_ENTRIES SHOWN_:

○ ○ ○ ○ ○

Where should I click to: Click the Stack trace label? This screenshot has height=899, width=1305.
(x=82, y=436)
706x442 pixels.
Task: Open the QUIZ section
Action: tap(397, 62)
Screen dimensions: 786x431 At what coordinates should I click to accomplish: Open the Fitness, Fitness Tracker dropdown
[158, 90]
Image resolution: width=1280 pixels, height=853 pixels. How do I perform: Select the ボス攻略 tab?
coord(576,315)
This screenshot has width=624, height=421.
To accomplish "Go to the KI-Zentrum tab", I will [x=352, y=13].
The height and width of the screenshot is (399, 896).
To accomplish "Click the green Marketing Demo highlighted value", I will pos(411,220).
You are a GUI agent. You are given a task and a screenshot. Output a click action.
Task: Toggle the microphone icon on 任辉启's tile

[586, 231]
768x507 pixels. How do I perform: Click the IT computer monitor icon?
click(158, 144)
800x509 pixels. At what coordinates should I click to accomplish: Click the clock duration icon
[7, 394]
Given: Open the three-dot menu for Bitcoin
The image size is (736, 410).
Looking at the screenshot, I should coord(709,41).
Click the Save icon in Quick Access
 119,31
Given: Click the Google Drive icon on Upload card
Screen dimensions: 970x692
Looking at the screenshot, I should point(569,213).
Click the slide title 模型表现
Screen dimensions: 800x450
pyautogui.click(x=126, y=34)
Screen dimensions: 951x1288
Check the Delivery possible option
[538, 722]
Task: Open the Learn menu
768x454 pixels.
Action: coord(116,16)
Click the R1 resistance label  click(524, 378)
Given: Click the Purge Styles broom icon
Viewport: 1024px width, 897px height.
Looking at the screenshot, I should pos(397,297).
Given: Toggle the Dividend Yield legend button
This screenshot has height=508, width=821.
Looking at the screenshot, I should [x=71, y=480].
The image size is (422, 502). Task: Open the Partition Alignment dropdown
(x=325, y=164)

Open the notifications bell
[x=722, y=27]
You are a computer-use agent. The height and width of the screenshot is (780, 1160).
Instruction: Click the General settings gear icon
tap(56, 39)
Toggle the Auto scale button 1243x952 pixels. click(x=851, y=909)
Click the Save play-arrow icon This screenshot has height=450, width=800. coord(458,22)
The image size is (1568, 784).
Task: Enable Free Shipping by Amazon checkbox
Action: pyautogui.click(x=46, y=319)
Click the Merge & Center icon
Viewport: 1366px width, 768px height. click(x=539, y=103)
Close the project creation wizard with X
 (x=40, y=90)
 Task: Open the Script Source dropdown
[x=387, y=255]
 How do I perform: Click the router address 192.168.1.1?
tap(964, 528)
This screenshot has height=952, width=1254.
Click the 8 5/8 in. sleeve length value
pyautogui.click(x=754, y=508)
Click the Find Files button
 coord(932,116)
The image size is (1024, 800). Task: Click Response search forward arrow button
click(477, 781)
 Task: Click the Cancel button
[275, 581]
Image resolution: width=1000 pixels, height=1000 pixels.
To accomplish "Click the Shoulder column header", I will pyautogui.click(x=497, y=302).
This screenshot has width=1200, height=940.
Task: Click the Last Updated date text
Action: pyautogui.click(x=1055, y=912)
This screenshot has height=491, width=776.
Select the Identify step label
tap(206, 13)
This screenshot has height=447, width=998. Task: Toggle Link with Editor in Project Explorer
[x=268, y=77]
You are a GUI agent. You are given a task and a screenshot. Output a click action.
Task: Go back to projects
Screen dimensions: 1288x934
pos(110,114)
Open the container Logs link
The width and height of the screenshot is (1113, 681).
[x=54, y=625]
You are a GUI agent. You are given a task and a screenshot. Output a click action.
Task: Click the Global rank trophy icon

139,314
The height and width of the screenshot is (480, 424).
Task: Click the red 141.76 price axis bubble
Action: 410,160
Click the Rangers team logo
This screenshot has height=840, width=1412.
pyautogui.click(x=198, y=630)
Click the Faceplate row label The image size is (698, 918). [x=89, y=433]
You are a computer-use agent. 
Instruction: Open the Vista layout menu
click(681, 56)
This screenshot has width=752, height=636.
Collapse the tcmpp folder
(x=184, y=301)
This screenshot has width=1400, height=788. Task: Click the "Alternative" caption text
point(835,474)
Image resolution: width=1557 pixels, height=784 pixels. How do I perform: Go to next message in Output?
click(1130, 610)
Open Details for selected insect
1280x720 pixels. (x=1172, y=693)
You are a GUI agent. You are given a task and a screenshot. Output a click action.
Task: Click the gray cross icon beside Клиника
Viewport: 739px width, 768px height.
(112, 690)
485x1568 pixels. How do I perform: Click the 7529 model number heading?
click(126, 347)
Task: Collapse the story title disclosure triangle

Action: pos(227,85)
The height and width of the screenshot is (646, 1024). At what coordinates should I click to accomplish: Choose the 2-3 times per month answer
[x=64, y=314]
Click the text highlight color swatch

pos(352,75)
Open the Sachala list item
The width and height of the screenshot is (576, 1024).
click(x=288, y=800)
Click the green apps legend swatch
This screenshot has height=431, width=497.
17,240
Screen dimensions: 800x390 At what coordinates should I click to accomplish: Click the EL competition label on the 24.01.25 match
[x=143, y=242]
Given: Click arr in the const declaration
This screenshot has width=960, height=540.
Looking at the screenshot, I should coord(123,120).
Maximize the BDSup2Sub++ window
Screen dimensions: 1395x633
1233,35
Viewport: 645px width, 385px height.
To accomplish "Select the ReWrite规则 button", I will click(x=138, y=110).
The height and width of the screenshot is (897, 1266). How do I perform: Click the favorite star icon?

○ ○ ○ ○ ○

_ASSIGNMENT_: Return only the number of lines in the preceding records that contain the string "green".

_RESULT FOR THIS TASK_: 2